**Saved data entries**

........

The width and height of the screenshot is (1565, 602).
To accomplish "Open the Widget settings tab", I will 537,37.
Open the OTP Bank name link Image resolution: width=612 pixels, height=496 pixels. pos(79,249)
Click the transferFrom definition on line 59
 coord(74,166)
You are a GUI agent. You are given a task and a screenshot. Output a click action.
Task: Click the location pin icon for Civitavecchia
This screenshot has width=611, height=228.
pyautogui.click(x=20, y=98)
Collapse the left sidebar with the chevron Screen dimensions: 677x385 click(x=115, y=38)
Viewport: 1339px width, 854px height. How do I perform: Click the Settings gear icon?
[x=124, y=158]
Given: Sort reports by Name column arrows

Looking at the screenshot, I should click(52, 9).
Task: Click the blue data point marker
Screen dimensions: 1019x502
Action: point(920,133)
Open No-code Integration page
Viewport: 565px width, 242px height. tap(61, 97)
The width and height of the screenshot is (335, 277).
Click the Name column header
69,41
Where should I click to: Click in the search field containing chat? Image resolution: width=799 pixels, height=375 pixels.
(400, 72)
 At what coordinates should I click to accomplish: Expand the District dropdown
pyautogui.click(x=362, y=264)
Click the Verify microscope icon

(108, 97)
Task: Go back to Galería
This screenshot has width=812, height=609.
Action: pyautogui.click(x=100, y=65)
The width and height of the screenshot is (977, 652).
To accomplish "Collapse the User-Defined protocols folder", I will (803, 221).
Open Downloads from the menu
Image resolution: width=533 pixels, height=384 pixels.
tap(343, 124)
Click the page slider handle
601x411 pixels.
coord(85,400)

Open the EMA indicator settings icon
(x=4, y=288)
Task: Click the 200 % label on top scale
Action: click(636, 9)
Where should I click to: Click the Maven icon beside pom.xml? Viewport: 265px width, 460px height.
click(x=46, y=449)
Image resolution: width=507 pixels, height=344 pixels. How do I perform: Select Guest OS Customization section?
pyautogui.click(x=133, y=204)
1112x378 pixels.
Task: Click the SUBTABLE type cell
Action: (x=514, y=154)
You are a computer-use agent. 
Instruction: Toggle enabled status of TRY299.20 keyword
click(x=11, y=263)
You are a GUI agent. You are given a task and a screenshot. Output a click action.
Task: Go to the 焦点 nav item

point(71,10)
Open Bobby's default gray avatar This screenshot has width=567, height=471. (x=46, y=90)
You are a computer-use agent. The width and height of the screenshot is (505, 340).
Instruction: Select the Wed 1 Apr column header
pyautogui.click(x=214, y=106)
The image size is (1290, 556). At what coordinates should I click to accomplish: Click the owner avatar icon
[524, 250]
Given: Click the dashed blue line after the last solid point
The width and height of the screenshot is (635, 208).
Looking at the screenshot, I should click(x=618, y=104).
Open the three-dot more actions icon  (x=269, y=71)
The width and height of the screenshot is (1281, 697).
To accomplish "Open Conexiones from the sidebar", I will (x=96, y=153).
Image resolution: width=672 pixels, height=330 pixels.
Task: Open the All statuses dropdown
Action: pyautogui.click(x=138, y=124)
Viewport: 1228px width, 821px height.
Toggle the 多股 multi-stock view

........

**Assignment**
Restate the data word for word.

**Solution to this exercise**
The width and height of the screenshot is (1565, 602).
To accomplish "Open the Widget settings tab", I will 537,37.
Open the OTP Bank name link Image resolution: width=612 pixels, height=496 pixels. pos(79,249)
Click the transferFrom definition on line 59
 coord(74,166)
You are a GUI agent. You are given a task and a screenshot. Output a click action.
Task: Click the location pin icon for Civitavecchia
This screenshot has width=611, height=228.
pyautogui.click(x=20, y=98)
Collapse the left sidebar with the chevron Screen dimensions: 677x385 click(x=115, y=38)
Viewport: 1339px width, 854px height. How do I perform: Click the Settings gear icon?
[x=124, y=158]
Given: Sort reports by Name column arrows

Looking at the screenshot, I should click(52, 9).
Task: Click the blue data point marker
Screen dimensions: 1019x502
Action: point(920,133)
Open No-code Integration page
Viewport: 565px width, 242px height. tap(61, 97)
The width and height of the screenshot is (335, 277).
Click the Name column header
69,41
Where should I click to: Click in the search field containing chat? Image resolution: width=799 pixels, height=375 pixels.
(400, 72)
 At what coordinates should I click to accomplish: Expand the District dropdown
pyautogui.click(x=362, y=264)
Click the Verify microscope icon

(108, 97)
Task: Go back to Galería
This screenshot has width=812, height=609.
Action: pyautogui.click(x=100, y=65)
The width and height of the screenshot is (977, 652).
To accomplish "Collapse the User-Defined protocols folder", I will (803, 221).
Open Downloads from the menu
Image resolution: width=533 pixels, height=384 pixels.
tap(343, 124)
Click the page slider handle
601x411 pixels.
coord(85,400)

Open the EMA indicator settings icon
(x=4, y=288)
Task: Click the 200 % label on top scale
Action: click(636, 9)
Where should I click to: Click the Maven icon beside pom.xml? Viewport: 265px width, 460px height.
click(x=46, y=449)
Image resolution: width=507 pixels, height=344 pixels. How do I perform: Select Guest OS Customization section?
pyautogui.click(x=133, y=204)
1112x378 pixels.
Task: Click the SUBTABLE type cell
Action: (x=514, y=154)
You are a computer-use agent. 
Instruction: Toggle enabled status of TRY299.20 keyword
click(x=11, y=263)
You are a GUI agent. You are given a task and a screenshot. Output a click action.
Task: Go to the 焦点 nav item

point(71,10)
Open Bobby's default gray avatar This screenshot has width=567, height=471. (x=46, y=90)
You are a computer-use agent. The width and height of the screenshot is (505, 340).
Instruction: Select the Wed 1 Apr column header
pyautogui.click(x=214, y=106)
The image size is (1290, 556). At what coordinates should I click to accomplish: Click the owner avatar icon
[524, 250]
Given: Click the dashed blue line after the last solid point
The width and height of the screenshot is (635, 208).
Looking at the screenshot, I should click(x=618, y=104).
Open the three-dot more actions icon  (x=269, y=71)
The width and height of the screenshot is (1281, 697).
To accomplish "Open Conexiones from the sidebar", I will (x=96, y=153).
Image resolution: width=672 pixels, height=330 pixels.
Task: Open the All statuses dropdown
Action: pyautogui.click(x=138, y=124)
Viewport: 1228px width, 821px height.
Toggle the 多股 multi-stock view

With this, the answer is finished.